Ses jambes acceptèrent enfin de lui obéir et il fit volte-face pour détaler au plus vite.

« Akira ! » cria Ogata, comme s'il le grondait.

Le jeune garçon était habitué à obéir et rougissant encore de sa bévue, il s'assit sur le canapé pour attendre le sermon. Il avait eu tort d'entrer chez Ogata comme ça !

« Je vais lui parler. » dit Ogata à l'adresse d'Isumi en enfilant rapidement un pantalon et une chemise qu'il boutonna à moitié. « Toi, ne bouge pas ! »

Le ton était autoritaire et Isumi baissa les yeux en signe de soumission. Il devinait qu'Ogata lui en voulait également de s'être fait surprendre avec lui en position délicate.

« Ogata-san ! Excusez-moi ! » balbutia Akira en levant vers lui des yeux implorants et innocents lorsque l'homme s'assit à côté de lui sur le canapé.

Ogata se radoucit un peu. Le jeune garçon avait l'air plus gêné de les avoir surpris que réellement choqué.

Akira se trouvait face à un nouvel Ogata qu'il ne connaissait pas, débraillé, sans lunettes, décoiffé… et qui l'effrayait un peu.

« Tu n'en parleras à personne, n'est-ce pas ? »

« Oui, si c'est ce que vous voulez, je ne dirais rien. »

« Même pas une petite allusion ! Tu me le promets ? »

« Oui Ogata-san, je le jure ! Tenez ! C'est le livre que je voulais vous remettre de la part de Mr Hirose. Je vais rentrer chez moi à présent. »

« Très bien. »

Ogata le regarda se diriger vers la porte et la refermer précautionneusement derrière lui.

Quelques semaines auparavant, il aurait été fou furieux de cette mésaventure. Il aurait jeté son partenaire sans ménagement, jurant que c'était une méprise malgré l'évidence. Mais aujourd'hui, il était juste un peu soucieux.

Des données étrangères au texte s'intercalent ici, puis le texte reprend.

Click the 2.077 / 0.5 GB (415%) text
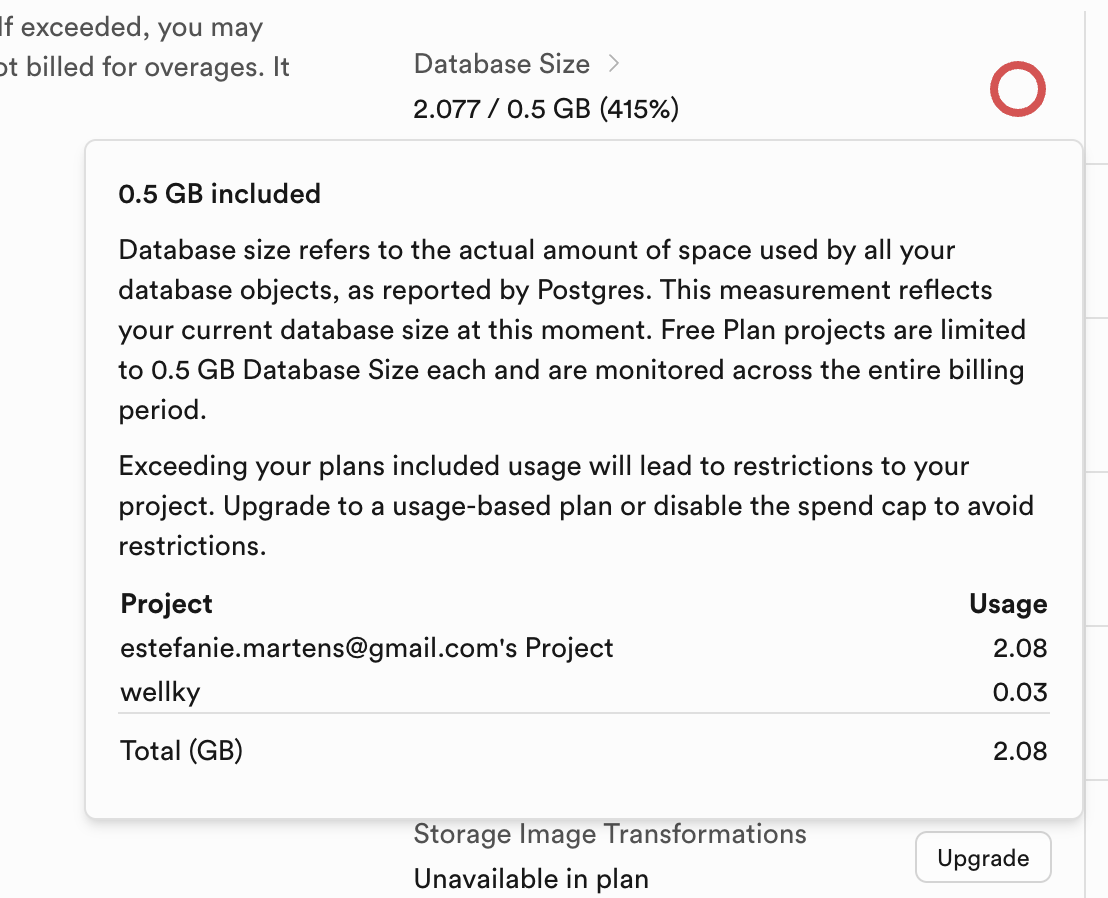1108x898 pixels. pyautogui.click(x=546, y=108)
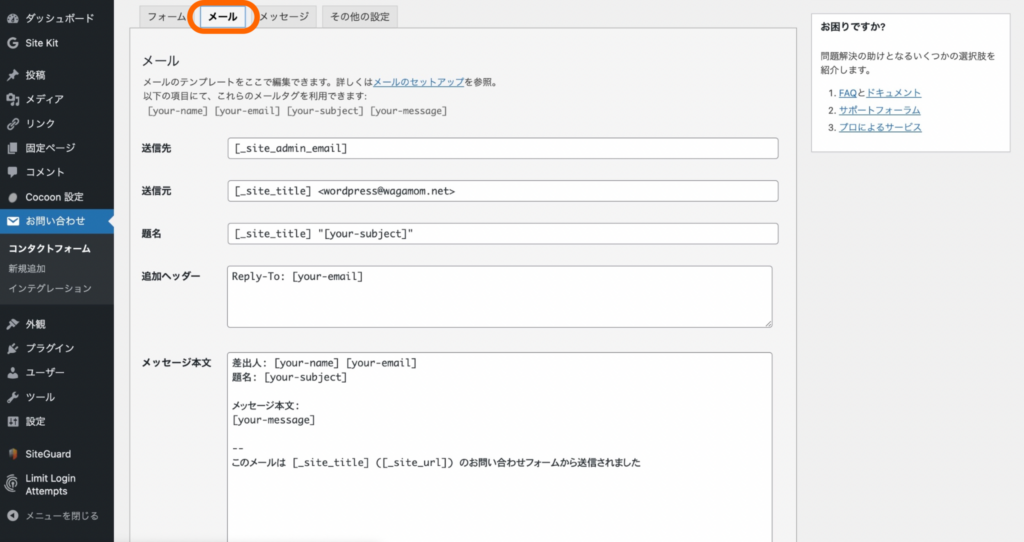Open Site Kit via its G icon

pos(12,43)
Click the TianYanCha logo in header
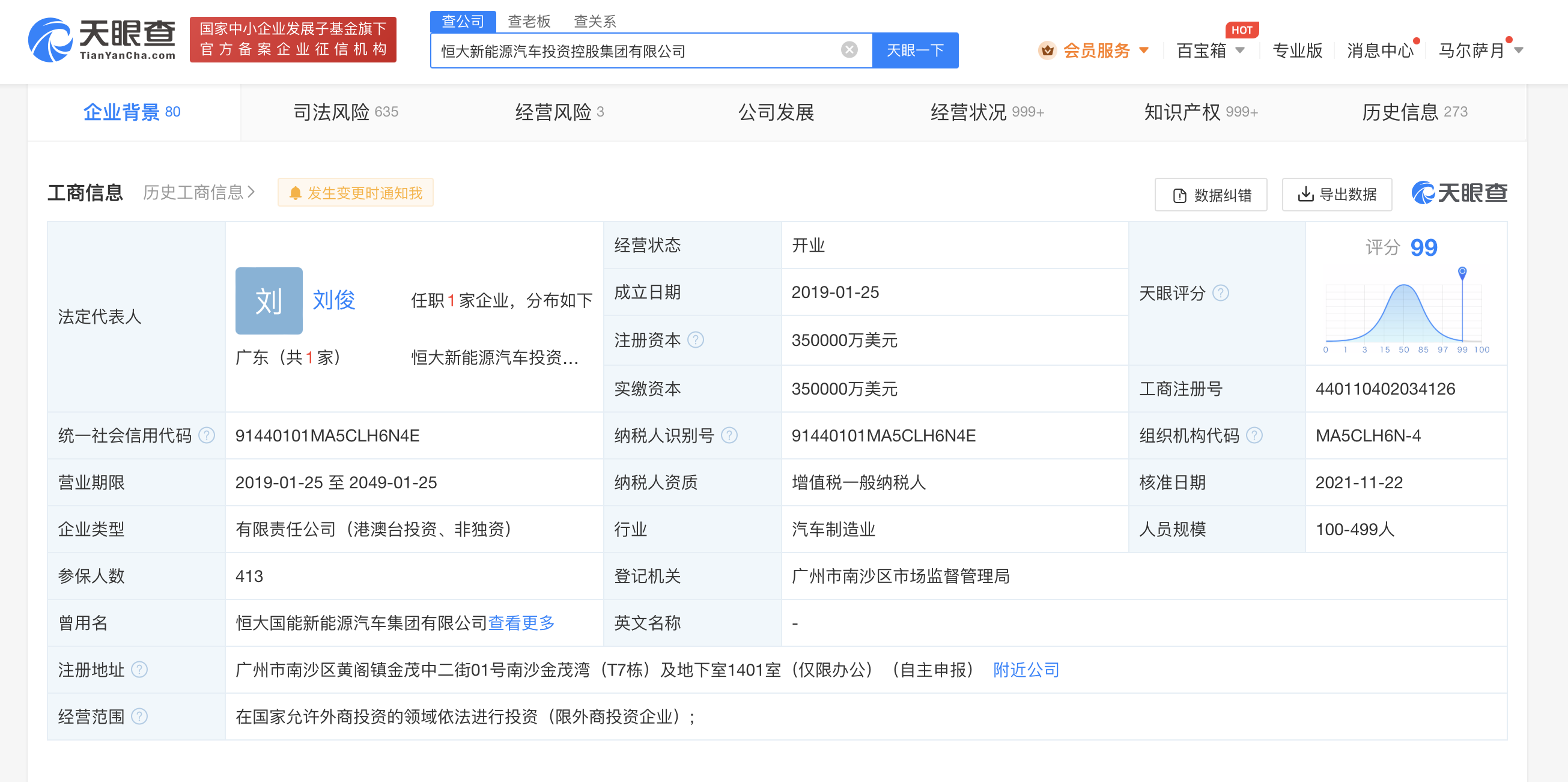The height and width of the screenshot is (782, 1568). (102, 40)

Ca ne se saurait pas. Il savait qu'Akira ne dirait rien, c'était quelqu'un de parole. Et il savait d'expérience qu'une promesse de Toya valait toutes les promesses du monde.

Mais il se sentait consterné d'avoir dégradé son image auprès d'Akira. Par ordre d'importance, Akira était peut-être la deuxième personne après le Meijin lui-même, qu'il n'aurait pour rien au monde voulu mettre au courant de ses préférences sexuelles particulières.

Akira était le fils idéal dans ce monde de perfection qu'était la famille Toya à laquelle il essayait désespérément lui-même de se montrer à la hauteur depuis des années. Il était tiraillé entre l'image proprette et sage qu'il voulait se donner, essayant d'imiter en cela l'impassible Toya Meijin, et sa propre personnalité plus impulsive et beaucoup moins raisonnable. Pas évident de concilier ces deux aspects ! Sa vie privée secrète ne cadrait pas avec son image de disciple poli et dévoué, uniquement focalisé sur le go. Déjà que sa dépendance à la cigarette était considérée comme une faiblesse et que le Maître ne manquait jamais de lui en faire la remarque….

Il avait toujours pensé qu'Akira le jugerait mal s'il apprenait sa vie secrète, qu'il serait dégoûté. Mais il avait eu l'air plus soucieux se faire disputer qu'autre chose…

Mais mieux valait un peu éviter Akira désormais…

Il se leva du canapé pour aller rejoindre Isumi dans la chambre.